First Quarter Results Reflect Strong Growth!

Today is the last day of the first four months of IM Florida training.  That means I'm 25% of the way there.  Here is a brief summary of the mileage & hours I spent training in the "First Quarter."

I knew the time I spent in the weight room would decline as I spent more time on the "three disciplines," and I've aimed to gradually build overall mileage on a weekly & monthly basis.  As much fun as it is to flex in the mirror, I really can't count that time toward my weekly totals.  In the months ahead, as the weather improves, I expect running and swimming to level off a bit, and biking to pick up substantially. 

The good news is that thus far, I've been able to avoid any major injuries.  I've learned some hard lessons over the years about managing mileage and rotating exercises to prevent overuse injuries.  I've also been very lucky the last two years not to have encountered any issues that put me out of service for extended periods.  I've said it before:  I'm grateful to be able to run, bike, and swim without feeling pain.  I know this won't last forever, and I won't ever take this luxury for granted.
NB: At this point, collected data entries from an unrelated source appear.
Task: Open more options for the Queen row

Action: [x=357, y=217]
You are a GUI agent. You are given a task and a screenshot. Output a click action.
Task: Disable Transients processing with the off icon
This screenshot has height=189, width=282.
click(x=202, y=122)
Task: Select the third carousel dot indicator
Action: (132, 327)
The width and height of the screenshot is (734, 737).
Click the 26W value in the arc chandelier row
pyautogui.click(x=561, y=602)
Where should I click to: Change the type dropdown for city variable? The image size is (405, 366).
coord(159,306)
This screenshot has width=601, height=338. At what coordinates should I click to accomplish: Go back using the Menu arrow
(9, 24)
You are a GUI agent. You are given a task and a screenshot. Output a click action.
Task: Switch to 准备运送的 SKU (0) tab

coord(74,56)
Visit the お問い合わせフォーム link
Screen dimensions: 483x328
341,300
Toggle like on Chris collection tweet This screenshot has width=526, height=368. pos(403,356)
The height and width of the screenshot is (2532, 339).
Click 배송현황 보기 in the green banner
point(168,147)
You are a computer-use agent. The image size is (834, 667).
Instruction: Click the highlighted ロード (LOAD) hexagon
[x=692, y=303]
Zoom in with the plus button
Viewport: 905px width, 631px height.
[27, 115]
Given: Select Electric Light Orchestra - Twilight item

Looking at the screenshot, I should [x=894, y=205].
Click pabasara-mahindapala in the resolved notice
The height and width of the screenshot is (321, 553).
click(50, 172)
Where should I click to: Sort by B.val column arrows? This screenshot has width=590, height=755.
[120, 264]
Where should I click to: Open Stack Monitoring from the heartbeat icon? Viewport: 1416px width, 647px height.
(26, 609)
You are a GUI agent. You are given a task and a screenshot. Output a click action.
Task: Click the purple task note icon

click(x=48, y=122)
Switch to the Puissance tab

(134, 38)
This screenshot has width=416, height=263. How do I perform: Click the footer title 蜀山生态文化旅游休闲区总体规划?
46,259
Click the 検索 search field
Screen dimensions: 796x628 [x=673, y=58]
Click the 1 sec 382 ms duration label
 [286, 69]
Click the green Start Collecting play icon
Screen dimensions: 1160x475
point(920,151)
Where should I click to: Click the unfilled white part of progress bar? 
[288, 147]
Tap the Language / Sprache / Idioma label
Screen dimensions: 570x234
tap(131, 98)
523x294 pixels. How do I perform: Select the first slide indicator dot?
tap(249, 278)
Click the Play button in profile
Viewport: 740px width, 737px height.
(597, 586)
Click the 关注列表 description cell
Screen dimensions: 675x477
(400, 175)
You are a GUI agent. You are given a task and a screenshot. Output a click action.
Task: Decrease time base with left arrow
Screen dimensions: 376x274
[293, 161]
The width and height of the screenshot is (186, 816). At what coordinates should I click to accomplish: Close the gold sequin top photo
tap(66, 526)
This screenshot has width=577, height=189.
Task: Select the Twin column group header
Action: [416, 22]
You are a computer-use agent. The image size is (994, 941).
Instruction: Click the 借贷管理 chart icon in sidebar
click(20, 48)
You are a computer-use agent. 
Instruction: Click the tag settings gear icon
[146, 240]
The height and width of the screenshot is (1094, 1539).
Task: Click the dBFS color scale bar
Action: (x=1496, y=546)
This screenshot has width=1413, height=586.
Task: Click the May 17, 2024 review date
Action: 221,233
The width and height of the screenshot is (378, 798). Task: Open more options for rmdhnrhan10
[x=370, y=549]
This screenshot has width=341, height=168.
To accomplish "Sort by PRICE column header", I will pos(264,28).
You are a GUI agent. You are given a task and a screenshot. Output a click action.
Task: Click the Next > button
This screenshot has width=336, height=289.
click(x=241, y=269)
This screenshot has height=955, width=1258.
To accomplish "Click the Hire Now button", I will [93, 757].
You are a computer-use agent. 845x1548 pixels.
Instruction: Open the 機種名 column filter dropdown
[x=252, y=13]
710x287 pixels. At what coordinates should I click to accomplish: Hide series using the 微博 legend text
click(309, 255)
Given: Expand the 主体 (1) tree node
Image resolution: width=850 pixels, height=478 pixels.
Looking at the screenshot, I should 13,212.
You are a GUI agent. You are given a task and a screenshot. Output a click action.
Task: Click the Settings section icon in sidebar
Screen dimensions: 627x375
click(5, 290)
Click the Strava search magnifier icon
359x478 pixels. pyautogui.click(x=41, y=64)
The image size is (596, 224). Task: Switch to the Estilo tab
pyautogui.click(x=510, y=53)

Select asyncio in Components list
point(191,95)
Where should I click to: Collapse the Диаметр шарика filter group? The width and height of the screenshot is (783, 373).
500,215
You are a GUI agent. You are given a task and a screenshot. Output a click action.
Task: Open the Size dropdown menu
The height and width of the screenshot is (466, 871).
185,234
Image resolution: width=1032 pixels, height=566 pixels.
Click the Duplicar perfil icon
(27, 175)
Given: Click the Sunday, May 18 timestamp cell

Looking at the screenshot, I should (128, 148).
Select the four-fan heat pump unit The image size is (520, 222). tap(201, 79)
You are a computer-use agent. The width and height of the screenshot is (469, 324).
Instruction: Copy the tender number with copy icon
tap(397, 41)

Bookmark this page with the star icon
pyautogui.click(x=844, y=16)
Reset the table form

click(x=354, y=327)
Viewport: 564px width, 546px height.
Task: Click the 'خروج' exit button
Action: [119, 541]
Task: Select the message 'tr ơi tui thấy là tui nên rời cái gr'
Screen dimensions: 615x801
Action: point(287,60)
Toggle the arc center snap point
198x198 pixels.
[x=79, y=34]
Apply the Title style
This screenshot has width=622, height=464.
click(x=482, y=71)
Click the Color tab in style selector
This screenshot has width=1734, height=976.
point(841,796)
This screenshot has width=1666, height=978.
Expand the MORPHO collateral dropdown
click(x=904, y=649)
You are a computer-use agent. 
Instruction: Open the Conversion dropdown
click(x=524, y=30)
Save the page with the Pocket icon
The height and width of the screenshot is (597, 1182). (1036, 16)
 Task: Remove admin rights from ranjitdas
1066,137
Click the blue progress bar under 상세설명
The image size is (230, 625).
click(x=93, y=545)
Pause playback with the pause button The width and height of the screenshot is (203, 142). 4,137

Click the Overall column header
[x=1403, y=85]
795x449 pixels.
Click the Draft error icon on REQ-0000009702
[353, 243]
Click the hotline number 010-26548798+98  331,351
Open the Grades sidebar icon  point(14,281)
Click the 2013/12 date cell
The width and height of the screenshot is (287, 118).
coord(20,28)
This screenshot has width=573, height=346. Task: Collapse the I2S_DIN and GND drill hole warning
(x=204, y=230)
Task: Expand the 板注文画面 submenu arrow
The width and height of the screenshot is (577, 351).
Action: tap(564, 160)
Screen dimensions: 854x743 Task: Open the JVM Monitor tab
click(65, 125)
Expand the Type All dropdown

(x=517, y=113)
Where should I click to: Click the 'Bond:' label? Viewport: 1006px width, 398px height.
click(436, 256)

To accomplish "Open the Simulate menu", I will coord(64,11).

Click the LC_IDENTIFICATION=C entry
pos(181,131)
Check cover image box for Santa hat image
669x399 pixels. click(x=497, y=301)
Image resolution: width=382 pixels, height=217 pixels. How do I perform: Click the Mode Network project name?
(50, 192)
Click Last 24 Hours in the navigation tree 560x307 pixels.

Last night, Alisha and I had a discussion about the day-to-day struggle to stay motivated.  Although my training times have increased substantially over the past few months, I've enjoyed training for Ironman much more than any event in recent history.  The Triathlete's Training Bible has played a significant role in preventing burnout/overtraining.  A major focus of that book is ensuring that each workout has a specific purpose -- even if it is only active recovery.  My weekly workout plans include specific types of workouts aimed at building endurance, force, speed skills, muscular/anaerobic endurance, and regular testing.  A side benefit of these targeted workouts is that I am less likely to lapse into the ho-hum mindless mileage ruts that are so typical of distance training.  Here is what my chart looks like:


The shaded-in areas indicate when I've completed workouts that target these specific areas.  A careful observer will note that I almost never reach my weekly goals for "total hours" of workouts.  I'm working on that.  Of course, I would argue that if you achieve all your goals on a regular basis, you are underachieving. 

As it turns out, it's actually very difficult to squeeze in 12 or 13 hours of workouts in a week if you happen to be an ambitious lawyer, father, and husband.  Who knew?

1 comment:

  1. I glanced at your chart and thought - maybe he doesn't get in all his training hours because he spends all day on excel!
    I am continually impressed with how much you get done.

    At the end of the day, my messes are still all over the house and my only accomplishment is that I have managed to shift where the mess is located.